Water Beetles of Pollardstown Fen opens with a time-lapse setting called “Point of Gibraltar” that Lawrence edited down from twenty-fours to the six-minute setting heard on the recording in order to reveal to the listener the subterranean world existing below the fen. Using computer software, he was able to capture sounds below the range of human hearing. The mating calls of Water Beetles and the clicking of the Great Diving Beetle are just two of the sounds that appear amidst the teeming sonic activity documented by Lawrence. The warbling cries of Water Beetles introduce “Seven Springs” and are then joined by the ammo-like firing of other bugs' calls, while an autumn storm of thunder and drizzle segues into the spiraling song of a Waterboatman during “St. James's Well.” Perhaps the disc's most representative track is “Hawkfields,” as it includes a broad range of sounds from a variety of types, with the incessant crackle of a Great Diving Beetle's martial drumming, the singing of Water Beetles, and the calls of a community of Whirligig Beetles among the variety on display. “Grand Canal Springs” takes the project concept to its furthest extreme and, admittedly, may prove taxing for even the most devoted listener. We hear the stridulating sound of a single waterbug, the Water Scorpion (the hydrophone positioned one inch away from the insect) for thirteen minutes—though the insect—in a “heightened antagonistic stance,” Lawrence informs us—stridulated in this way for a full nine hours.

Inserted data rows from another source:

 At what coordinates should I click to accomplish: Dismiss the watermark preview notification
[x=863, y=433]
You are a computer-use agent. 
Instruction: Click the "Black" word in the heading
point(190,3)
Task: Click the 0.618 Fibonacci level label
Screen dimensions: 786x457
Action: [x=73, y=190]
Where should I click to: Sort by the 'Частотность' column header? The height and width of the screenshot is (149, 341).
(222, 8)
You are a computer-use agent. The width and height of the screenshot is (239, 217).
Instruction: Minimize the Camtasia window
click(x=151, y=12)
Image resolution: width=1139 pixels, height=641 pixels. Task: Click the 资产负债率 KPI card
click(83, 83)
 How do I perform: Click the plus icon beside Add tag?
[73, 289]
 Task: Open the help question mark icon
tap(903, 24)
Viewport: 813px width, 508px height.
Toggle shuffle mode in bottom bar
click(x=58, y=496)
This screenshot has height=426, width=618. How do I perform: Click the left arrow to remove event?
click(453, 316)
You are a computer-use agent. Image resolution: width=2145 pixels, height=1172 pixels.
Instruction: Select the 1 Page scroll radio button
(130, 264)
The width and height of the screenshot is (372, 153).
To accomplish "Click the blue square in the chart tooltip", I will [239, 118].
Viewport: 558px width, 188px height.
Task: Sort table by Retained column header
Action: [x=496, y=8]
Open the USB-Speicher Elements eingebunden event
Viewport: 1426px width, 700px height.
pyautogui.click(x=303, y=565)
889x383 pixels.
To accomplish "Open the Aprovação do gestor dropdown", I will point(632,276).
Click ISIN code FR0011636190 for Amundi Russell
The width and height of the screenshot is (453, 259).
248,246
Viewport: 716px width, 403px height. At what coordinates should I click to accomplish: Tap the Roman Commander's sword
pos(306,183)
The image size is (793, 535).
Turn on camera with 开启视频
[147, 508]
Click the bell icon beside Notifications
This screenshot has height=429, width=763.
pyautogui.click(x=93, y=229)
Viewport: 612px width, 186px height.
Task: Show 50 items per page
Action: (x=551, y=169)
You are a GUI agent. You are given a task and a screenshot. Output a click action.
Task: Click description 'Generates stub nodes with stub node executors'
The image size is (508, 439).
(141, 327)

Like Yanagisawa's recording, Lawrence's material often brings in unrelated associations, such as when the Water Beetle calls in “Moore's Well” suggest the revving of a motorcycle engine. “Clongownagh,” on the other hand, at times could pass for a decades-old field recording capturing on tape the drumming and calls of a newly discovered tribe in the African jungle along with assorted wildlife sounds as the backdrop. Be forewarned: Lawrence's disc is as uncompromising as fields-recordings releases get, and seventy minutes of material of this type is a lot—it's not for the impatient, in other words. There's no question, though, that the world Lawrence has documented is a fascinating and incredibly rich one.